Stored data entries
++++++++++

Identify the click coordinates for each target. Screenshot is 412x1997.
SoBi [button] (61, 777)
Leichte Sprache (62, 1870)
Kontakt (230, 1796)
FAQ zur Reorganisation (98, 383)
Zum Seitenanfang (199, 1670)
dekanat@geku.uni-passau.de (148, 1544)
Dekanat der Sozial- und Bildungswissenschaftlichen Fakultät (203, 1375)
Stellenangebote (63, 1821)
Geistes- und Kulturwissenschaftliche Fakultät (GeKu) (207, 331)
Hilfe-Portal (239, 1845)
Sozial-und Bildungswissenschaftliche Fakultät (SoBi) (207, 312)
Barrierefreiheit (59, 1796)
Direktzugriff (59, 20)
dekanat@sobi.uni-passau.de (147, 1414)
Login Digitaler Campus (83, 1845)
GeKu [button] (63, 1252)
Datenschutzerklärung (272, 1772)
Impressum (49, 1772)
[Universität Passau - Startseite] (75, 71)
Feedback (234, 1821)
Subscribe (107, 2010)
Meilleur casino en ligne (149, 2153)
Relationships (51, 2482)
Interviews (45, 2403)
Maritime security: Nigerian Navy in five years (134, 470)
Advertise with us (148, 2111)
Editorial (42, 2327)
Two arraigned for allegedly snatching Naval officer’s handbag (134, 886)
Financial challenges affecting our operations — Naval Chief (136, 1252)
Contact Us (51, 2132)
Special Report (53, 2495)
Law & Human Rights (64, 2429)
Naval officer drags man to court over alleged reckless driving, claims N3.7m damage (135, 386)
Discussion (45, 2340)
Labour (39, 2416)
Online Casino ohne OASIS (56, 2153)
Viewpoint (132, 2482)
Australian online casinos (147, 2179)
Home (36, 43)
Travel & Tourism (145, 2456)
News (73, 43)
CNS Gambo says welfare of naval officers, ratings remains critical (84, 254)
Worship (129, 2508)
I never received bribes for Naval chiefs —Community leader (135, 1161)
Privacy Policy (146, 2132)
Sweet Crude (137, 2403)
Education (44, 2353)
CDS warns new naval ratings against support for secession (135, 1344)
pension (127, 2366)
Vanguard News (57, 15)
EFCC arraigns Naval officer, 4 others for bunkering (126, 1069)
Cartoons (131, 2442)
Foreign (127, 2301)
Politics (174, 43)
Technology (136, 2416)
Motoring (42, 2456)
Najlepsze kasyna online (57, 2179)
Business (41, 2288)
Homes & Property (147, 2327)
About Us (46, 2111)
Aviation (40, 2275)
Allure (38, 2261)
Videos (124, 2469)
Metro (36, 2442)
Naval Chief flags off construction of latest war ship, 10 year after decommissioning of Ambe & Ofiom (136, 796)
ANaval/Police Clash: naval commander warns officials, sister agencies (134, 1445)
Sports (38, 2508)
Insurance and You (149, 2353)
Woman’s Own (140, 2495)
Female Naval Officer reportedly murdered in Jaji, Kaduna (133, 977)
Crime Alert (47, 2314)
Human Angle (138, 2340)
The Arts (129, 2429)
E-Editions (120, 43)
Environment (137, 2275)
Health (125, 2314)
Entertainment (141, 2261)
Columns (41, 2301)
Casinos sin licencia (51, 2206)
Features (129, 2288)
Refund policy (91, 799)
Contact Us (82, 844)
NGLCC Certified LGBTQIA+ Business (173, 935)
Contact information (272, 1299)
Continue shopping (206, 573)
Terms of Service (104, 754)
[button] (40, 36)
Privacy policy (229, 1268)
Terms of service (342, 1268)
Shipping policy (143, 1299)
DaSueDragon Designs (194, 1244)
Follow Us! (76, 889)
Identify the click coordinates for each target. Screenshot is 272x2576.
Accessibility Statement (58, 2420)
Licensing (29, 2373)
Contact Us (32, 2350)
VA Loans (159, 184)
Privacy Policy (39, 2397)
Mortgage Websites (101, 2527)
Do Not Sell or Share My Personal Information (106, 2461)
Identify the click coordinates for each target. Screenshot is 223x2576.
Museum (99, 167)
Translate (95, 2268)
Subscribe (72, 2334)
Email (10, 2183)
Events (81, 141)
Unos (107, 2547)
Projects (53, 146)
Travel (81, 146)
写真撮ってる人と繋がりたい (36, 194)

++++++++++

About this exercise: All lines with the word "Contact" need to be copied from the data above.

Response:
Contact Us (51, 2132)
Contact Us (82, 844)
Contact information (272, 1299)
Contact Us (32, 2350)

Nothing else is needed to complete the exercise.